We know that If the function is continuous in (a, b) then integration of a function a to b will be the same as the sum of integrals of the same function from a to c and c to b. so,
\[\int_{b}^{a}{f\left( x \right)dx}=\int_{a}^{c}{f\left( x \right)}dx+\int_{c}^{b}{f\left( x \right)dx}\]

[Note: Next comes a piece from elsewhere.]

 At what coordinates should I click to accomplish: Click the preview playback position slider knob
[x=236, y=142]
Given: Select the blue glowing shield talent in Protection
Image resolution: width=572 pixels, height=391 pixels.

In the given integral \[\left[ \dfrac{x}{\pi } \right]\] changes it’s value at x = 0 i.e. in the interval -2 to 0 it will be equal to -1 and it will be equal to 0 and in the interval 0 to 2 . so, given interval can also be expressed as,
\[\int\limits_{-2}^{2}{\dfrac{{{\sin }^{2}}x}{\left[ \dfrac{x}{\pi } \right]+\dfrac{1}{2}}}dx=\int\limits_{-2}^{0}{\dfrac{{{\sin }^{2}}x}{-1+\dfrac{1}{2}}}dx+\int\limits_{0}^{2}{\dfrac{{{\sin }^{2}}x}{0+\dfrac{1}{2}}}dx\]

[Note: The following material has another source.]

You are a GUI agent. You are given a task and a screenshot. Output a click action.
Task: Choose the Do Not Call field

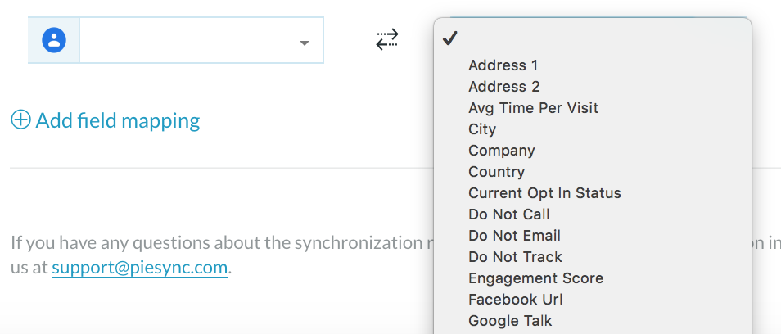592,214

Now, we will solve the above integral further,
\[\int\limits_{-2}^{2}{\dfrac{{{\sin }^{2}}x}{\left[ \dfrac{x}{\pi } \right]+\dfrac{1}{2}}}dx=2\int\limits_{0}^{2}{{{\sin }^{2}}x}dx-2\int\limits_{-2}^{0}{{{\sin }^{2}}x}dx\]
Now, we know that ${{\sin }^{2}}x=\dfrac{1-\cos 2x}{2}$ putting it in the above equation we get,
\[\begin{align}
  & \int\limits_{-2}^{2}{\dfrac{{{\sin }^{2}}x}{\left[ \dfrac{x}{\pi } \right]+\dfrac{1}{2}}}dx=2\int\limits_{0}^{2}{\dfrac{1-\cos 2x}{2}}dx-2\int\limits_{-2}^{0}{\dfrac{1-\cos 2x}{2}}dx \\
 & =\int\limits_{0}^{2}{\left( 1-\cos 2x \right)}dx-\int\limits_{-2}^{0}{\left( 1-\cos 2x \right)dx} \\
 & =\left[ x-\dfrac{\sin 2x}{2} \right]_{0}^{2}-\left[ x-\dfrac{\sin 2x}{2} \right]_{-2}^{0} \\
 & =\left( 2-\dfrac{\sin 4}{2} \right)-\left( 0-\left( -2-\dfrac{\sin \left( -4 \right)}{2} \right) \right) \\
 & =0 \\
\end{align}\]
Hence, we get the value of the given integral as 0.

So, the correct answer is “Option d”.

Note: To solve this problem we need to have the prior knowledge of the greatest integer function. And always try to break the integral in several corner points whenever we are given the greatest integer function, mod function etc. Students also may make mistakes while breaking the interval into several parts and assume wrong values so you need to do that carefully too.